» **Your assignment**
Pull out every line with the word "point" from the entries below.

» **Given information**

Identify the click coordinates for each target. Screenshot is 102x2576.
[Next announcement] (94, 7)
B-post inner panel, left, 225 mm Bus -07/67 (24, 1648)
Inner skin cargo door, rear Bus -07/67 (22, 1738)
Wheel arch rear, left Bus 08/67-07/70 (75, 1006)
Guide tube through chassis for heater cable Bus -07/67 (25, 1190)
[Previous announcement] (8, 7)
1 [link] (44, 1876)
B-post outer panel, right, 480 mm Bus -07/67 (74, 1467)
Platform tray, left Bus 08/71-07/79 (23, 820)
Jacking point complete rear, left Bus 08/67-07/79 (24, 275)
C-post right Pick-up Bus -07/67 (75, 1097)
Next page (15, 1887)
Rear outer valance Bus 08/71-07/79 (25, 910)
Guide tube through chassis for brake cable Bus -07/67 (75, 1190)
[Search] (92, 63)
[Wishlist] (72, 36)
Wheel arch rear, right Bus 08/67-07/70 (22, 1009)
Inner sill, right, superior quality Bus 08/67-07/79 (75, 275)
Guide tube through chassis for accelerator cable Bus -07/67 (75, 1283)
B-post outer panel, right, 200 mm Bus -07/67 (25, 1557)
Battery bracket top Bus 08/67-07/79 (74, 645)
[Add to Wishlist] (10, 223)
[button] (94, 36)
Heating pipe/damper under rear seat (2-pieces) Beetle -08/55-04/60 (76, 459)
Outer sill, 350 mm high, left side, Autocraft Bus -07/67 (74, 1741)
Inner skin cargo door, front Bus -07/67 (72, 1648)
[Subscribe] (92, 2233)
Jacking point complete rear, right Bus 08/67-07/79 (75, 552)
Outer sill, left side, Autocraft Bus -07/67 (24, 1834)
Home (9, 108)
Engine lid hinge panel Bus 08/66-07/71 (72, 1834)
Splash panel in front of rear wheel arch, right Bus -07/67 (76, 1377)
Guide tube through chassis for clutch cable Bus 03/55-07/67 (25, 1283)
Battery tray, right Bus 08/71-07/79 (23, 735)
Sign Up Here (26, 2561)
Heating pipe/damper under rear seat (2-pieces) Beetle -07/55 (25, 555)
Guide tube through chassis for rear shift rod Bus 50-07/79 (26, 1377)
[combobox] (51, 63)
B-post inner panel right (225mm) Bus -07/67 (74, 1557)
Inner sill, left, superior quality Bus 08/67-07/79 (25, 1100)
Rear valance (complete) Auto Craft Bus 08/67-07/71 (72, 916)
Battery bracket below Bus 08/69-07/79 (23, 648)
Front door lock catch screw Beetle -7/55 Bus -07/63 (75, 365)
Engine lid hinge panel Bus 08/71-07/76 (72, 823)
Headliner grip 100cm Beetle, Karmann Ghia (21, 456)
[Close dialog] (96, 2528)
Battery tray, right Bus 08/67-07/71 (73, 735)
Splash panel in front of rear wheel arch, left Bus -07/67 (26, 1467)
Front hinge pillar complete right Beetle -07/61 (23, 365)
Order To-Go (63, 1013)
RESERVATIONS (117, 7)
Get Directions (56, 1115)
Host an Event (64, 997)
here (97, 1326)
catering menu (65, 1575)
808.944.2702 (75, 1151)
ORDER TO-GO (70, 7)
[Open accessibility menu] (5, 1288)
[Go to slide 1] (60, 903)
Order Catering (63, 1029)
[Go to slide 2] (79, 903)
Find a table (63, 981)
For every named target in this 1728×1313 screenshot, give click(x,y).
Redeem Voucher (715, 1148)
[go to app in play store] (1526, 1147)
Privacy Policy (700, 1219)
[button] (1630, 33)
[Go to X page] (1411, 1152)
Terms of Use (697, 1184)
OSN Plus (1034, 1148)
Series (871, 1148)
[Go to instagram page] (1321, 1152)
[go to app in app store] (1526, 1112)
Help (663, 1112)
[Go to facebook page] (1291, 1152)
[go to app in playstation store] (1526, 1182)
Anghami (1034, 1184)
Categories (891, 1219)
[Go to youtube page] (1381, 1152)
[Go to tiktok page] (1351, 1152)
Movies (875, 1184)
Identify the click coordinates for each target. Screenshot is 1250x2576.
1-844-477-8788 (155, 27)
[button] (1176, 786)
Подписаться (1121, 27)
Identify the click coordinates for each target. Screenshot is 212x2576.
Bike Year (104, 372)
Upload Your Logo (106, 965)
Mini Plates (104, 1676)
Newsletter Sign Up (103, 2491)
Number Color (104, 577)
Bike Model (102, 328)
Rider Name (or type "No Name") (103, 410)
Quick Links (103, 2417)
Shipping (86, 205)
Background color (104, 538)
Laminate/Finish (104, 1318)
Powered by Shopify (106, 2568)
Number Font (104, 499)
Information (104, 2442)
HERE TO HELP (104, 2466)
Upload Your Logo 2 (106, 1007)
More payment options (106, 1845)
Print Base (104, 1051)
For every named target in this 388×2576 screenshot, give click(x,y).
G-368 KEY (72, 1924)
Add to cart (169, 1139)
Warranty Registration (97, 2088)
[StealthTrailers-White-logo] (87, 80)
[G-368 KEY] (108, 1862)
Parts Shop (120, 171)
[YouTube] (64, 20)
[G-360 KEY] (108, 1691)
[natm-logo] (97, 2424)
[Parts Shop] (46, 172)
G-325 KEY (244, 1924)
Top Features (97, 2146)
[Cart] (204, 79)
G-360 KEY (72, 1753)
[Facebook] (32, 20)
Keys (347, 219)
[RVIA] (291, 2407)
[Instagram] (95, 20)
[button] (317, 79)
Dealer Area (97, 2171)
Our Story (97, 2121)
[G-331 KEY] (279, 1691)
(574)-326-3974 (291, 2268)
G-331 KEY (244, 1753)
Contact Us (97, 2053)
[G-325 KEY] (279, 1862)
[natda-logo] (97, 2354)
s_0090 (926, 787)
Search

» **Solution**
Jacking point complete rear, left Bus 08/67-07/79 (24, 275)
Jacking point complete rear, right Bus 08/67-07/79 (75, 552)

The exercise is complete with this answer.